Einen großen Teil der Diskussion beanspruchte die Forderung nach einem Beschlagnahmeschutz für Arbeitsprodukte aus internen Untersuchungen. Den Leitern dieser Untersuchungen, meist Kanzleien, sei, so der Konsens unter den Rednern, ein weitreichender Beschlagnahmeschutz zu gewähren. Aktuell bestehe für Arbeitsprodukte aus internen Untersuchungen von rein vorbeugender Natur und Arbeitsprodukte im Kontext nicht-strafrechtlicher Vorwürfe noch kein Schutz. Auf strafrechtlicher Ebene hingegen bestehe zwar ein Schutz, allerdings entfalle er regelmäßig, wenn die Kanzleien in einem Konzern operieren. Dabei gleicht in letzterem Fall die Situation des Rechtsanwalts der eines Strafverteidigers, der eigene Ermittlungen anstellt. Doch der Beschlagnahmeschutz des Rechtsanwalts entfällt, während die Rechtsprechung ihn dem Strafverteidiger zugesteht. Eine Unterscheidung, bemerkte Philippe Litzka, die in anderen Ländern, wie Österreich, überhaupt nicht besteht.

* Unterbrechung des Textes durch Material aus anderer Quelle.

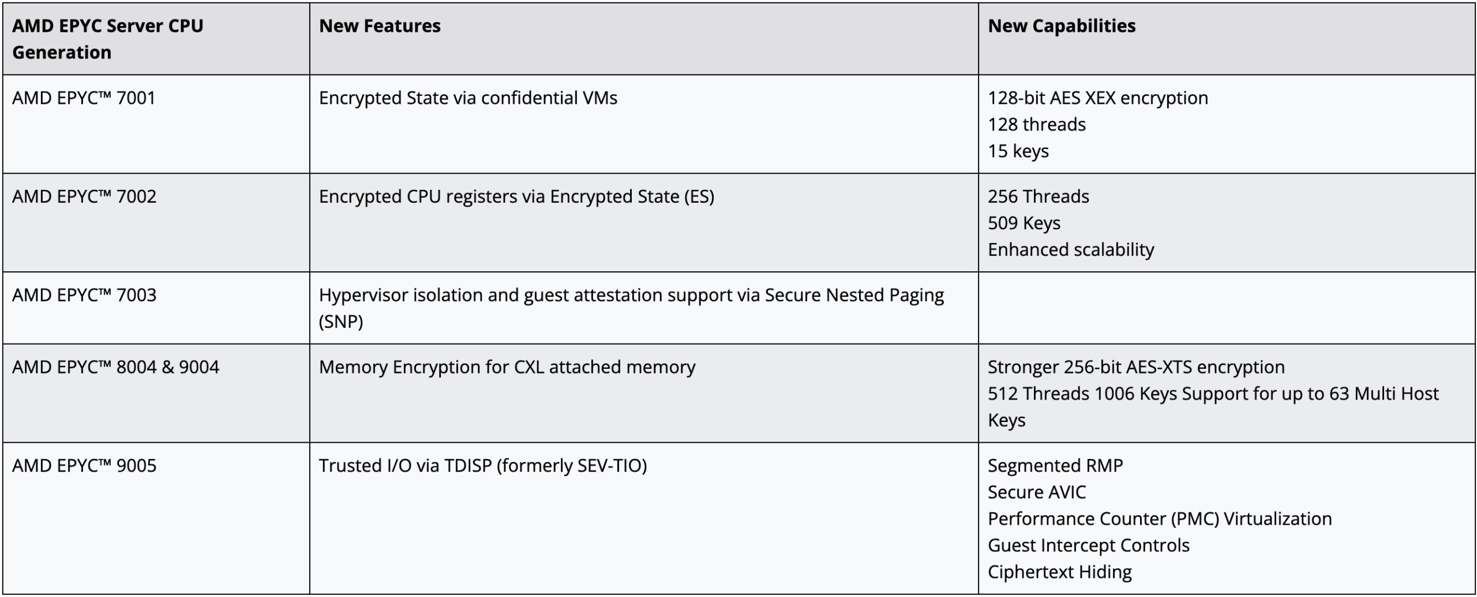
Task: Click the "15 keys" capability text
Action: (1018, 151)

Die Problematik sei demnach ein Ausfluss der Veränderung des Anwaltsbildes. Denn das Konzept der Internal Investigations fuße doch bereits auf dem Verständnis des Rechtsanwalts als eines unabhängigen Aufklärers beziehungsweise Sachverständigen. Auf Sicht sei deshalb eine Neudefinition des Anwaltsbildes durch den Gesetzgeber zu prüfen.
Mit Nachdruck sprachen sich die vier Redner für ein Aussageverweigerungsrecht für Mitarbeiter bei internen Untersuchungen aus. Denn Arbeitnehmer sähen sich häufig in einer Zwickmühle zwischen arbeitsrechtlichen Konsequenzen im Fall ihres Schweigens und einer Kündigung oder gar strafrechtlichen Konsequenzen im Falle einer Aussage gefangen.
Diese Forderung könne außerdem durch ein Verwertungsverbot für Aussagen von Mitarbeitern aus internen Untersuchungen ergänzt werden. Etwa in einem Modell, das Mitarbeitern in Situationen ähnlich der eines Beschuldigten ein Aussageverweigerungsrecht gewährt und die Aussagen übriger Mitarbeiter von der Beweisverwertung ausschließt.
Womöglich ein notwendiger Zusammenhang, wie sich zeigte, als Marcus Jung die Redner abschließend bat, je einen einzigen Wunsch bezüglich der Forderungen zu äußern. Denn anstatt die gewünschte Priorisierung vorzunehmen, so merkte Tobias Eggers an, funktioniere die gesetzliche Normierung interner Untersuchungen nur als Konzept. Die Umsetzung eines einzelnen Aspekts sei daher nicht zielführend.
Im anschließenden Get-together nutzten die Gäste die Gelegenheit, angeregt von den spannenden Impulsen miteinander ins Gespräch zu kommen. In dem wunderbaren Ambiente der Deutschen Parlamentarischen Gesellschaft machten sie davon bis in die späten Abendstunden hinein Gebrauch.